**What to do**:
a – According to the forum thread below, which organization is the Software-Defined Perimeter an open architecture from?
b – List every assurance that, according to the forum thread below, security teams gain with the Software-Defined Perimeter.
c – For each statement, say whether the forum thread below supports it, and quote the words that decide it: (i) BeyondCorp is described as Google-specific. (ii) Under the Software-Defined Perimeter, traffic is encrypted only when the underlying protocol is secure. (iii) The linked video shows a presentation at the CSA Summit at the 2017 RSA Conference.
━━━ Document passage ━━━
It's hard enough to get them to adopt IPv6 since most think NAT is essential
for security. "But my address is world reachable!" Face palm...

------
jgsec
I commend the Google team for not only deploying an effective and innovative
security solution, but also for contributing to security community through
this series of informative articles.

Enterprises need to know that while BeyondCorp is Google-specific, there are
similar types of open architectures that they can deploy today, most notably
the Software-Defined Perimeter (SDP).

SDP is an open architecture from the Cloud Security Alliance, and with it
security teams can ensure that:

. All users are authenticated and authorized BEFORE they can access network
resources

. Network resources are inaccessible to unauthorized users, dramatically
reducing the attack surface

. Fine-grained policies control access for all users – remote and on-premises
– to all resources , whether physical, virtual, or cloud

. All network traffic is encrypted, even if the underlying protocol is
insecure

Here’s a video of me presenting on Software-Defined Perimeter at the CSA
Summit at the 2017 RSA Conference
[https://www.youtube.com/watch?v=ysi_9c5fmBg](https://www.youtube.com/watch?v=ysi_9c5fmBg)
━━━ Data ━━━
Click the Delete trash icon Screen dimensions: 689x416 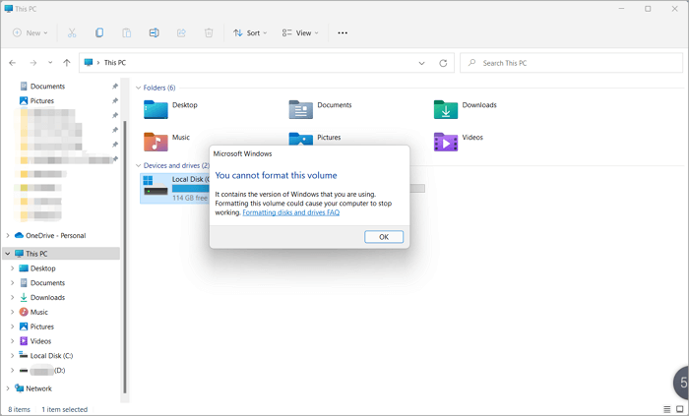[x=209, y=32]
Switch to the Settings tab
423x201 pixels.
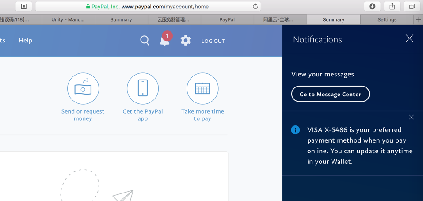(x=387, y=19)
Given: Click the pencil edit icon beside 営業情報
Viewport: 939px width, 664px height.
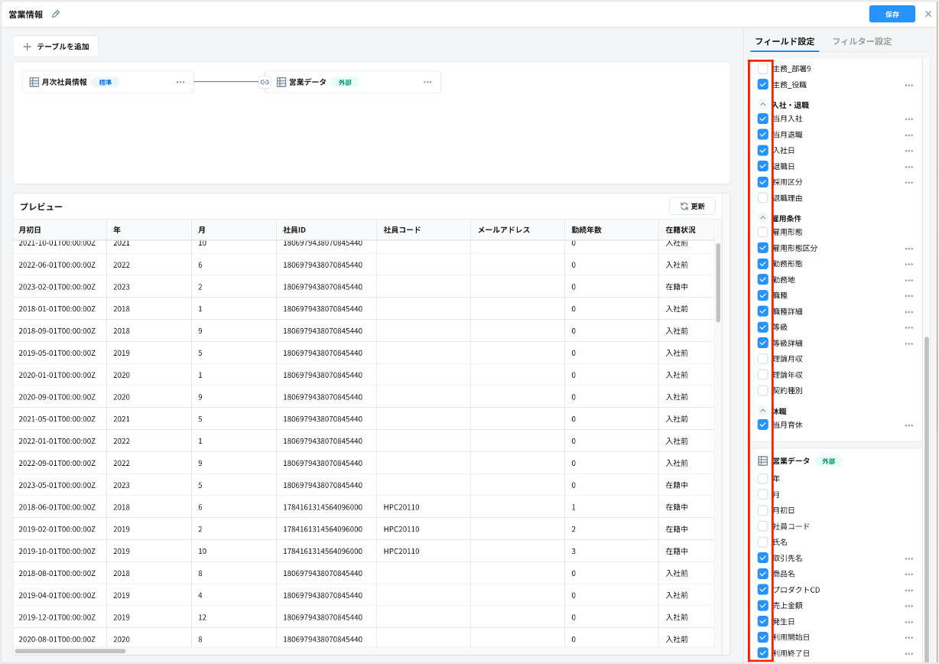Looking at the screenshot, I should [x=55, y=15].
━━━
━━━ Data ━━━
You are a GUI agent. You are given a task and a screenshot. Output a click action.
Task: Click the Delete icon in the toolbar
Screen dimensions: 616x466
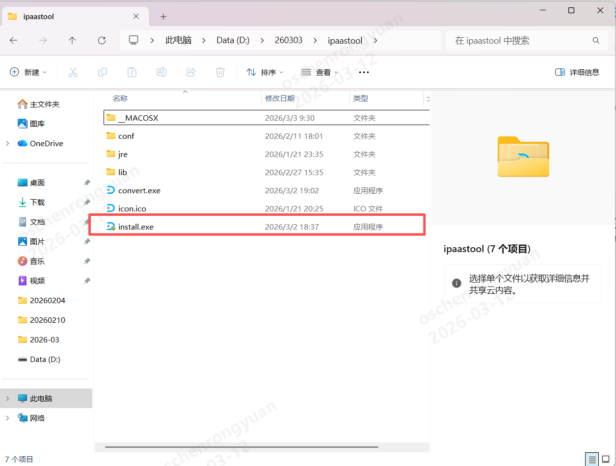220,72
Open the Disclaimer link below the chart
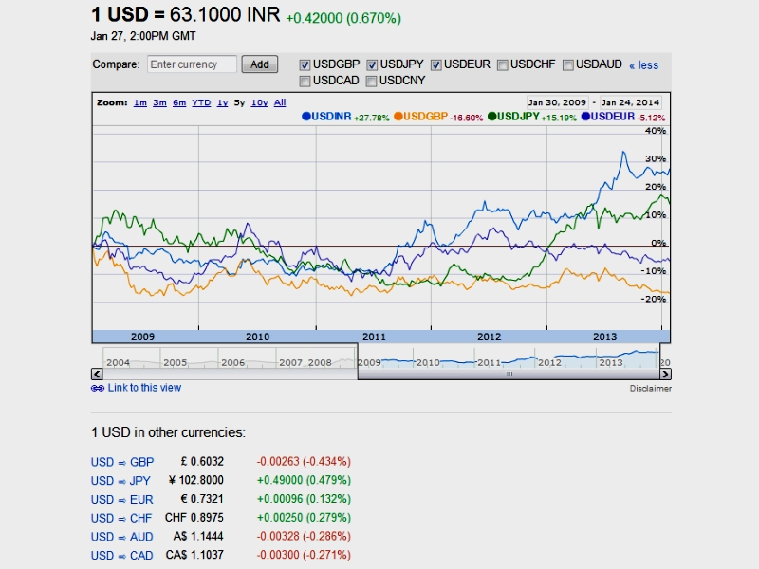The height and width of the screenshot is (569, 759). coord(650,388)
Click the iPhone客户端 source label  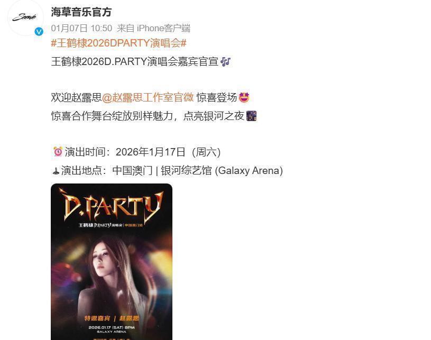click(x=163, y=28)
━━━
━━━ Data ━━━
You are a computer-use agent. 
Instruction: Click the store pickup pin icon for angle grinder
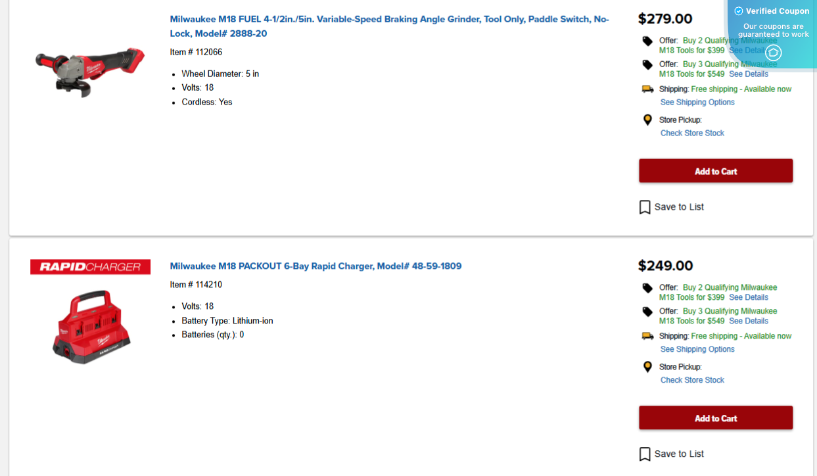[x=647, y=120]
━━━
**Solutions to the tasks**:
a – The Cloud Security Alliance.

b –
- All users are authenticated and authorized before they can access network resources.
- Network resources are inaccessible to unauthorized users, dramatically reducing the attack surface.
- Fine-grained policies control access for all users, remote and on-premises, to all resources, whether physical, virtual, or cloud.
- All network traffic is encrypted, even if the underlying protocol is insecure.

c –
(i) Yes: "while BeyondCorp is Google-specific"
(ii) No: "All network traffic is encrypted, even if the underlying protocol is insecure"
(iii) Yes: "presenting on Software-Defined Perimeter at the CSA Summit at the 2017 RSA Conference"